All of lore.kernel.org
 help / color / mirror / Atom feed
From: Dave Chinner <david@fromorbit.com>
To: Jan Kara <jack@suse.cz>
Cc: linux-mm@kvack.org, linux-fsdevel@vger.kernel.org,
	linux-xfs@vger.kernel.org, linux-ext4@vger.kernel.org,
	Dan Williams <dan.j.williams@intel.com>
Subject: Re: Filesystem crashes due to pages without buffers
Date: Thu, 4 Jan 2018 16:59:19 +1100	[thread overview]
Message-ID: <20180104055919.GG30682@dastard> (raw)

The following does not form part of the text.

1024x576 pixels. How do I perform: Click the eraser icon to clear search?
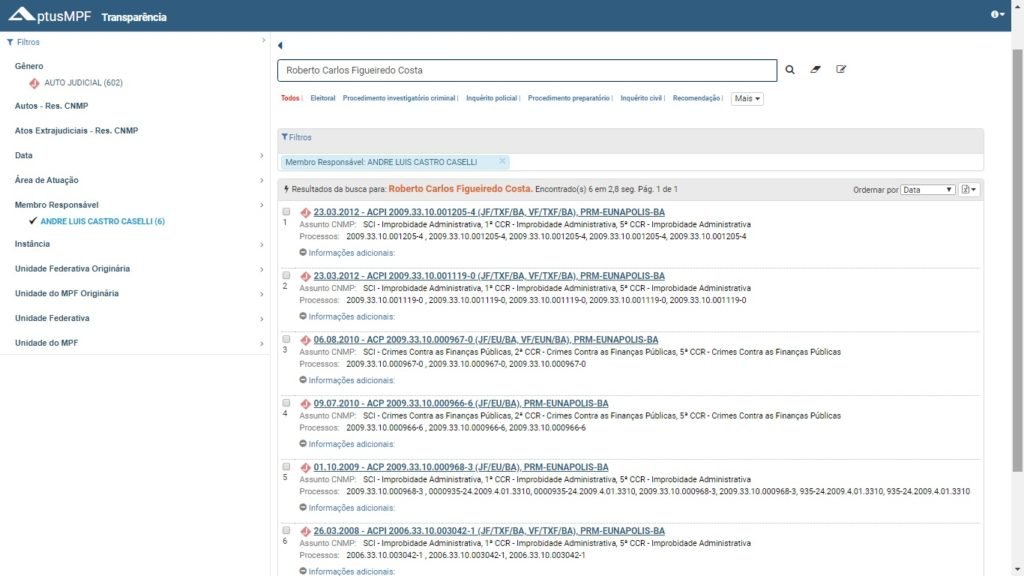(x=815, y=70)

In-Reply-To: <20180103100430.GE4911@quack2.suse.cz>

On Wed, Jan 03, 2018 at 11:04:30AM +0100, Jan Kara wrote:
> Hello,
> 
> Over the years I have seen so far unexplained crashed in filesystem's
> (ext4, xfs) writeback path due to dirty pages without buffers attached to
> them (see [1] and [2] for relatively recent reports). This was confusing as
> reclaim takes care not to strip buffers from a dirty page and both
> filesystems do add buffers to a page when it is first written to - in
> ->page_mkwrite() and ->write_begin callbacks.
> 
> Recently I have come across a code path that is probably leading to this
> inconsistent state and I'd like to discuss how to best fix the problem
> because it's not obvious to me. Consider the following race:
> 
> CPU1					CPU2
> 
> addr = mmap(file1, MAP_SHARED, ...);
> fd2 = open(file2, O_DIRECT | O_RDONLY);
> read(fd2, addr, len)
>   do_direct_IO()
>     page = dio_get_page()
>       dio_refill_pages()
>         iov_iter_get_pages()
> 	  get_user_pages_fast()
>             - page fault
>               ->page_mkwrite()
>                 block_page_mkwrite()
>                   lock_page(page);
>                   - attaches buffers to page
>                   - makes sure blocks are allocated
>                   set_page_dirty(page)
>               - install writeable PTE
>               unlock_page(page);
>     submit_page_section(page)
>       - submits bio with 'page' as a buffer
> 					kswapd reclaims pages:
> 					...
> 					shrink_page_list()
> 					  trylock_page(page) - this is the
> 					    page CPU1 has just faulted in
> 					  try_to_unmap(page)
> 					  pageout(page);
> 					    clear_page_dirty_for_io(page);
> 					    ->writepage()
> 					  - let's assume page got written
> 					    out fast enough, alternatively
> 					    we could get to the same path as
> 					    soon as the page IO completes
> 					  if (page_has_private(page)) {
> 					    try_to_release_page(page)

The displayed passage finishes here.